WHAT TO WORK ON. Return, unchanged, the lines of the listing from the line containing "Where should I click to: Expand the system" through the line containing "(1129, 356)", including both of those lines and nothing else.

START AVAILABLE DATA

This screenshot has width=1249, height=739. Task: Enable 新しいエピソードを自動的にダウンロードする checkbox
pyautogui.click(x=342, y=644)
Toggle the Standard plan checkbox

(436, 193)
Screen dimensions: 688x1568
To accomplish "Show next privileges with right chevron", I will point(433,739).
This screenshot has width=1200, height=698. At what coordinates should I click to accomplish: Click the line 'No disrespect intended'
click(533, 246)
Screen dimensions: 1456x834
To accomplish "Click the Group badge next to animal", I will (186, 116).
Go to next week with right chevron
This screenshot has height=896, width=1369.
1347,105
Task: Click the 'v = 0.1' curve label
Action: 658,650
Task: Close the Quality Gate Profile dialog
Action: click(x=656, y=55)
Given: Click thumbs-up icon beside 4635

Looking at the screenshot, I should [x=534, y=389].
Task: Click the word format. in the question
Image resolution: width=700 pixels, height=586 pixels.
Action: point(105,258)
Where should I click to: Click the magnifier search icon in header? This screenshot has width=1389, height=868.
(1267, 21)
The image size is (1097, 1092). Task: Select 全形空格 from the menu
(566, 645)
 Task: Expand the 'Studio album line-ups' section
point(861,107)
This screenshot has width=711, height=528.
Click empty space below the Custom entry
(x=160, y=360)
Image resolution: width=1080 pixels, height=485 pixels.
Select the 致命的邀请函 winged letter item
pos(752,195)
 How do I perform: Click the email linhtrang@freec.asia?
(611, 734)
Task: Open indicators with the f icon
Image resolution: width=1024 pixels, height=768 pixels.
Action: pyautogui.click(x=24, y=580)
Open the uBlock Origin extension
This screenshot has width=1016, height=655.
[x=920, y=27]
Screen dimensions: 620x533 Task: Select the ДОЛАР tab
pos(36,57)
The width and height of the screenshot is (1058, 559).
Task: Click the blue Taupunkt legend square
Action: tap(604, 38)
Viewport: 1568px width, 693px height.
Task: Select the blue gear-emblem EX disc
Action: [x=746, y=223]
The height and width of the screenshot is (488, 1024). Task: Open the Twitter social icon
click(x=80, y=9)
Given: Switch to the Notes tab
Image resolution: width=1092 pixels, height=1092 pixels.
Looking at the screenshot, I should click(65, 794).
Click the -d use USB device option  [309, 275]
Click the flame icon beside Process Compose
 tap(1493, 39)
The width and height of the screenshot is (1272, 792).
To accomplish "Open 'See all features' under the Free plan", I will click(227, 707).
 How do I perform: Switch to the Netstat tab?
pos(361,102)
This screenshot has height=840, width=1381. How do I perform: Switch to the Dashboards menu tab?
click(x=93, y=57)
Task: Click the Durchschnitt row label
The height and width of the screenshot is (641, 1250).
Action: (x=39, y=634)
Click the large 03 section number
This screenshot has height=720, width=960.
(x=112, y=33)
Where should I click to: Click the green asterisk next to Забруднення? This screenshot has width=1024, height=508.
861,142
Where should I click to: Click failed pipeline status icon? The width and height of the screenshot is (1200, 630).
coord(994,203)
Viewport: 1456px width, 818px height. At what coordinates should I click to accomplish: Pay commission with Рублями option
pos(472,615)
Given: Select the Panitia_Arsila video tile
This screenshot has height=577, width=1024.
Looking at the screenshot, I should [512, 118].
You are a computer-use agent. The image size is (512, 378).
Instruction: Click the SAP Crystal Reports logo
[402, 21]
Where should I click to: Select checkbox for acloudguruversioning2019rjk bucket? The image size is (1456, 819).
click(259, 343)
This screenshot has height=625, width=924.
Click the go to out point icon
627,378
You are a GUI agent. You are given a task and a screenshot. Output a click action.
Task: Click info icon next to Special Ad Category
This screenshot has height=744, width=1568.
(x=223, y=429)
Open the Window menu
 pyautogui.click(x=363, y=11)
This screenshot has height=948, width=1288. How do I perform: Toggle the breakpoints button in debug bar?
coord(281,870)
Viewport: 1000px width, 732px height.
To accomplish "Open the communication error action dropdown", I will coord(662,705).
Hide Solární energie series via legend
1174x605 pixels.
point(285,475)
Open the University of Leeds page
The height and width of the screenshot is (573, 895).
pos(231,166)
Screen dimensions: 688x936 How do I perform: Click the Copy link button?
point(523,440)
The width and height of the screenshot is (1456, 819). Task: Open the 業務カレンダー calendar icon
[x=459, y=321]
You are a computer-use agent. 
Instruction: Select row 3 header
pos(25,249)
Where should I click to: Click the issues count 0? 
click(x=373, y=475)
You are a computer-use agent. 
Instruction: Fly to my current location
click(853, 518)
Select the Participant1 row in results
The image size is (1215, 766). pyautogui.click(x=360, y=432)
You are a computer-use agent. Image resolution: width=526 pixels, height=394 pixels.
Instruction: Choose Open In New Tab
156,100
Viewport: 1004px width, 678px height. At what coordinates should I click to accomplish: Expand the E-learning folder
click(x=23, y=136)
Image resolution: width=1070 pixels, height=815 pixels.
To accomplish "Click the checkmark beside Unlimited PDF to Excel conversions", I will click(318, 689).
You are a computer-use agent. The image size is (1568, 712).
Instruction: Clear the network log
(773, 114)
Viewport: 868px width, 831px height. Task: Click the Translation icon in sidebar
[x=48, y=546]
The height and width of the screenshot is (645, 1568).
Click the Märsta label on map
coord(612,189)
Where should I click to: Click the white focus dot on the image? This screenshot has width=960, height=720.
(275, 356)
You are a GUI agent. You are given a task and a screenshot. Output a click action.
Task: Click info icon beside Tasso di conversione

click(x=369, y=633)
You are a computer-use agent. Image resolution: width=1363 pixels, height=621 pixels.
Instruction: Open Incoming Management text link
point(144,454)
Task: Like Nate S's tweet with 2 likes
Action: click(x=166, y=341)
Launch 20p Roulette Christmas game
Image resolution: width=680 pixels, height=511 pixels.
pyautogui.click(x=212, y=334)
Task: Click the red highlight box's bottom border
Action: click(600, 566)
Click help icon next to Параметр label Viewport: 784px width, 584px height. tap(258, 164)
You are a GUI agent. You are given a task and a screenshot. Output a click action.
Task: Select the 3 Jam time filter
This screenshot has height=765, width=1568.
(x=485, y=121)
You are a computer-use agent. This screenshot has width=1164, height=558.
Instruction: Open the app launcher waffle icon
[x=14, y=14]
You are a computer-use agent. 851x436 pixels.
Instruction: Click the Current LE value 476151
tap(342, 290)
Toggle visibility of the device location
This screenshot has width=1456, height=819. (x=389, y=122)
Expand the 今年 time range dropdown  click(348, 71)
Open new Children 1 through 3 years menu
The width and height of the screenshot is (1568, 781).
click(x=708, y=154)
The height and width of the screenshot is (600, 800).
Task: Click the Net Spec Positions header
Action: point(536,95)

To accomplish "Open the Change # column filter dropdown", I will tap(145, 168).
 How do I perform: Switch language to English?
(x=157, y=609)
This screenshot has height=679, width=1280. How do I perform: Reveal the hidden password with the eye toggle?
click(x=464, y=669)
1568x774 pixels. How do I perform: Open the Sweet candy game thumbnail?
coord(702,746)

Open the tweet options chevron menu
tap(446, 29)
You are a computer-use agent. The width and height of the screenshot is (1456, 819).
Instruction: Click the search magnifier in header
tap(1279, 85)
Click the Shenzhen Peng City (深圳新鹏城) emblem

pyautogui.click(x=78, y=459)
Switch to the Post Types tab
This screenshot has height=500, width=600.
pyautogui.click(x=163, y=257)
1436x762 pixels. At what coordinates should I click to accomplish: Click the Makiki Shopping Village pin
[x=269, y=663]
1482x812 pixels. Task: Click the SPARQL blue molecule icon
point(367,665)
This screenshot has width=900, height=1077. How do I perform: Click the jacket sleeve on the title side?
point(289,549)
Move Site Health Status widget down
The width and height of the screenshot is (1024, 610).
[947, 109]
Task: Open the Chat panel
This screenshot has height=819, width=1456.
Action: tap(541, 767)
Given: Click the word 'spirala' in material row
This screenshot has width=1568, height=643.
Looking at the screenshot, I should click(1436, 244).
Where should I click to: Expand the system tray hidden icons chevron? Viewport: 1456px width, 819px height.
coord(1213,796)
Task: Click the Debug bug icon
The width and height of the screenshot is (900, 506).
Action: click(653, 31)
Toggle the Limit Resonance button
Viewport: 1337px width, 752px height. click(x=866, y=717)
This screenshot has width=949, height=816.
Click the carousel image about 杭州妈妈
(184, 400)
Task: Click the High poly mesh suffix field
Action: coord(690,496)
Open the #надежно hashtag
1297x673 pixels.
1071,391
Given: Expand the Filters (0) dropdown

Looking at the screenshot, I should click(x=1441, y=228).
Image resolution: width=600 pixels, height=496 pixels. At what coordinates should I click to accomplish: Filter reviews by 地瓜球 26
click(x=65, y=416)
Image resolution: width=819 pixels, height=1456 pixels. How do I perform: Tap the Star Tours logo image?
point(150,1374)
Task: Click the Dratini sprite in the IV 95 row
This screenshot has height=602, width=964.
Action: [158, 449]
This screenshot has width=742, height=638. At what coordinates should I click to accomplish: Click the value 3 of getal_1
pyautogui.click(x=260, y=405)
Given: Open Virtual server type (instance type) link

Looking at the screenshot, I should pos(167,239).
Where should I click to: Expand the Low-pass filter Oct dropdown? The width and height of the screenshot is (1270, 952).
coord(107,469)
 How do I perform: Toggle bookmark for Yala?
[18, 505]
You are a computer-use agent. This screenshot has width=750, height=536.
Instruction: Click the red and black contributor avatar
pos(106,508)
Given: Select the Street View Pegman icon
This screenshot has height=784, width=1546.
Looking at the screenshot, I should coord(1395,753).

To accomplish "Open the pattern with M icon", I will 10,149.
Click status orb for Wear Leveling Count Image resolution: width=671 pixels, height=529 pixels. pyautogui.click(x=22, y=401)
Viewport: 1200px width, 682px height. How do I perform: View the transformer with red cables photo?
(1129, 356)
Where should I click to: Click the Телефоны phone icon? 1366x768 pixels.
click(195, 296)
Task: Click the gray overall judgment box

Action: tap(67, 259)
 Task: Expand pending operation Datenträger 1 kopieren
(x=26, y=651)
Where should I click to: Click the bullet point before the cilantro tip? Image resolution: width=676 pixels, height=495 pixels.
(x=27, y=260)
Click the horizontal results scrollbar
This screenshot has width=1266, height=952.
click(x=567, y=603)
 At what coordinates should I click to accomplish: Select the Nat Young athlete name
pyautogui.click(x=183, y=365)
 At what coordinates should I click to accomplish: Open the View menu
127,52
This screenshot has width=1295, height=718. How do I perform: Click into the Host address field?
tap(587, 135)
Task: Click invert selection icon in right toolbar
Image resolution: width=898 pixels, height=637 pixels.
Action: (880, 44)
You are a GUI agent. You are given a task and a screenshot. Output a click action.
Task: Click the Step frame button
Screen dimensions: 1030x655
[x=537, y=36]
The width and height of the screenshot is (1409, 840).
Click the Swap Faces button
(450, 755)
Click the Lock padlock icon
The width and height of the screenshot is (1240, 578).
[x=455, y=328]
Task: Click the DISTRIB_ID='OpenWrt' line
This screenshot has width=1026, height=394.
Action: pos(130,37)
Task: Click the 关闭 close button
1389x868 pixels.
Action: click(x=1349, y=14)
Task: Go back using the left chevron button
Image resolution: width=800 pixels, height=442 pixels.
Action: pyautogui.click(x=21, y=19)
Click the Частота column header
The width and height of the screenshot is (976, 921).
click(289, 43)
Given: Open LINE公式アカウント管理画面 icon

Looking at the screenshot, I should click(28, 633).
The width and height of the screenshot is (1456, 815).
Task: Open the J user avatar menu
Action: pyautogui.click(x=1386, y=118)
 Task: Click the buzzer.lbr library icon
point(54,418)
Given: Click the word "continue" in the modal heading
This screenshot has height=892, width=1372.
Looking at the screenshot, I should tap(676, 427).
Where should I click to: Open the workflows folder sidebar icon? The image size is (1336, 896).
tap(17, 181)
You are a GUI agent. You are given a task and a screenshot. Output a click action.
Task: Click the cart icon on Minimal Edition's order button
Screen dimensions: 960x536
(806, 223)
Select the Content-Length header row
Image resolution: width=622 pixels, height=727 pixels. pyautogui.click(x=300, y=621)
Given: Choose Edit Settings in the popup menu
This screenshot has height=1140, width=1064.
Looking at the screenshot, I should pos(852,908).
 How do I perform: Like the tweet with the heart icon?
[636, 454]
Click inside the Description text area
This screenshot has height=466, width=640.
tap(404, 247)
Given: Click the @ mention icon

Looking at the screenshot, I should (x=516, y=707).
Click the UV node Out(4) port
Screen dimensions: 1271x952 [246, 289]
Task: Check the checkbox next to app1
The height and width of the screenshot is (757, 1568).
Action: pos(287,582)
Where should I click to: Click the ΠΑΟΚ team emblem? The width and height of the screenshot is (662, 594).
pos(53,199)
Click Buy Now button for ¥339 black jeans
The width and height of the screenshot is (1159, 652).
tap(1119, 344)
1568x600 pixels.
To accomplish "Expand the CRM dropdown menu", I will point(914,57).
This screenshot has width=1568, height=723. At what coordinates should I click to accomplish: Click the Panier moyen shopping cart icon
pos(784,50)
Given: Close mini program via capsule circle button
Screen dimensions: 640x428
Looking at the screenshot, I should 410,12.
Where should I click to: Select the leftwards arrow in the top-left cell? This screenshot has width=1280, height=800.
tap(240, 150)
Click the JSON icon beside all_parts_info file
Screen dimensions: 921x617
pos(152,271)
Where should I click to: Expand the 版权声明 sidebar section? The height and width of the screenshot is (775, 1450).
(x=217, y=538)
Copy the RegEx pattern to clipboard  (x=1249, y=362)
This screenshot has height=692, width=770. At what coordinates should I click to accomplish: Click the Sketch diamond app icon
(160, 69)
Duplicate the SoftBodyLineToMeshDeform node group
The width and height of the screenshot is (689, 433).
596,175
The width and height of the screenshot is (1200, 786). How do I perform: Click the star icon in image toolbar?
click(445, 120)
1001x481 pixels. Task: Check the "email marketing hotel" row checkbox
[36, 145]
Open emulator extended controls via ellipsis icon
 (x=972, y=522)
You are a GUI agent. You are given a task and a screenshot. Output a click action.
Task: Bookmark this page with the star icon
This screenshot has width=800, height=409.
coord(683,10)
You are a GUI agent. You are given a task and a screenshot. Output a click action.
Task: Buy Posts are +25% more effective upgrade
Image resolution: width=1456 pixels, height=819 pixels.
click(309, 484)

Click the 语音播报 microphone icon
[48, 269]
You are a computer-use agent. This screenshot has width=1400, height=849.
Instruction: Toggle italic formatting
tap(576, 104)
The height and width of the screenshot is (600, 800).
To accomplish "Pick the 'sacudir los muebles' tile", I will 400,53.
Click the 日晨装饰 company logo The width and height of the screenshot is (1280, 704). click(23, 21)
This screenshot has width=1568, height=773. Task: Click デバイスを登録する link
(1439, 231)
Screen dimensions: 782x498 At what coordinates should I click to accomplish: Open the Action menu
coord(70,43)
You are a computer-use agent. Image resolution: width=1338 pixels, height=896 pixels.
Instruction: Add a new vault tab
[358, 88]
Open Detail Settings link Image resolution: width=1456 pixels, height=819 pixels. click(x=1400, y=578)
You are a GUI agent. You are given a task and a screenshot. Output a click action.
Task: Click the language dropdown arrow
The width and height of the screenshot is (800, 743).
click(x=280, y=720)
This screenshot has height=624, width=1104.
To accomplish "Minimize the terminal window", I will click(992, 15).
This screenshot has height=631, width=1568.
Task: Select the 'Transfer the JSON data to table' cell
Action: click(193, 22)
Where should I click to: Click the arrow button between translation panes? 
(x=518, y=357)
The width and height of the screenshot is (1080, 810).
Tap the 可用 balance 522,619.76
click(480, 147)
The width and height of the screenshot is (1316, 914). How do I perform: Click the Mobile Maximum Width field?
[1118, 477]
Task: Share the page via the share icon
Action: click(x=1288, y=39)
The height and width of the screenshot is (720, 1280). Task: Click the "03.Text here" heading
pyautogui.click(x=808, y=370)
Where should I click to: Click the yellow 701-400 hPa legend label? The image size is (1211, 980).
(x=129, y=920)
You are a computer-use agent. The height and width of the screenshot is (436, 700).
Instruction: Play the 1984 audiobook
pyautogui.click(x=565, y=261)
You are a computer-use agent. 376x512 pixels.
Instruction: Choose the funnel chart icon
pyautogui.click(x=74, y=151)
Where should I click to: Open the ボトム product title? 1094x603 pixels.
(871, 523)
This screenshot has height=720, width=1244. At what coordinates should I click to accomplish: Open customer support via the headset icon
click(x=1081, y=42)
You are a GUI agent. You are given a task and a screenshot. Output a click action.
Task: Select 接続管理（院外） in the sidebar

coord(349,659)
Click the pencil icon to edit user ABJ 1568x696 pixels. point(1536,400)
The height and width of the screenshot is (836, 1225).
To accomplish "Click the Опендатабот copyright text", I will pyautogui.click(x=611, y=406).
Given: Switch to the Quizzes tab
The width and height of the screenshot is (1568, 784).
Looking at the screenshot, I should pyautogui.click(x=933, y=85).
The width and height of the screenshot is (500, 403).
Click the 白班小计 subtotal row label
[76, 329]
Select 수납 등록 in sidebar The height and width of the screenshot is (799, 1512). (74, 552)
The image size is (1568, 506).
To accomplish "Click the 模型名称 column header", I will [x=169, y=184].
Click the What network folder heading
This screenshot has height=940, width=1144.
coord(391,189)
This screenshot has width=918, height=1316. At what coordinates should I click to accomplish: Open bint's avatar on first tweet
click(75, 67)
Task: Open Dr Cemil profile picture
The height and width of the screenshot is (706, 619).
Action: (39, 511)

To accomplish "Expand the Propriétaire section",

END AVAILABLE DATA

EXPECTED OUTPUT.
Where should I click to: Expand the system tray hidden icons chevron? Viewport: 1456px width, 819px height.
coord(1213,796)
Task: Click the Debug bug icon
The width and height of the screenshot is (900, 506).
Action: click(653, 31)
Toggle the Limit Resonance button
Viewport: 1337px width, 752px height. click(x=866, y=717)
This screenshot has width=949, height=816.
Click the carousel image about 杭州妈妈
(184, 400)
Task: Click the High poly mesh suffix field
Action: coord(690,496)
Open the #надежно hashtag
1297x673 pixels.
1071,391
Given: Expand the Filters (0) dropdown

Looking at the screenshot, I should click(x=1441, y=228).
Image resolution: width=600 pixels, height=496 pixels. At what coordinates should I click to accomplish: Filter reviews by 地瓜球 26
click(x=65, y=416)
Image resolution: width=819 pixels, height=1456 pixels. How do I perform: Tap the Star Tours logo image?
point(150,1374)
Task: Click the Dratini sprite in the IV 95 row
This screenshot has height=602, width=964.
Action: [158, 449]
This screenshot has width=742, height=638. At what coordinates should I click to accomplish: Click the value 3 of getal_1
pyautogui.click(x=260, y=405)
Given: Open Virtual server type (instance type) link

Looking at the screenshot, I should pos(167,239).
Where should I click to: Expand the Low-pass filter Oct dropdown? The width and height of the screenshot is (1270, 952).
coord(107,469)
 How do I perform: Toggle bookmark for Yala?
[18, 505]
You are a computer-use agent. This screenshot has width=750, height=536.
Instruction: Click the red and black contributor avatar
pos(106,508)
Given: Select the Street View Pegman icon
This screenshot has height=784, width=1546.
Looking at the screenshot, I should coord(1395,753).

To accomplish "Open the pattern with M icon", I will 10,149.
Click status orb for Wear Leveling Count Image resolution: width=671 pixels, height=529 pixels. pyautogui.click(x=22, y=401)
Viewport: 1200px width, 682px height. How do I perform: View the transformer with red cables photo?
(1129, 356)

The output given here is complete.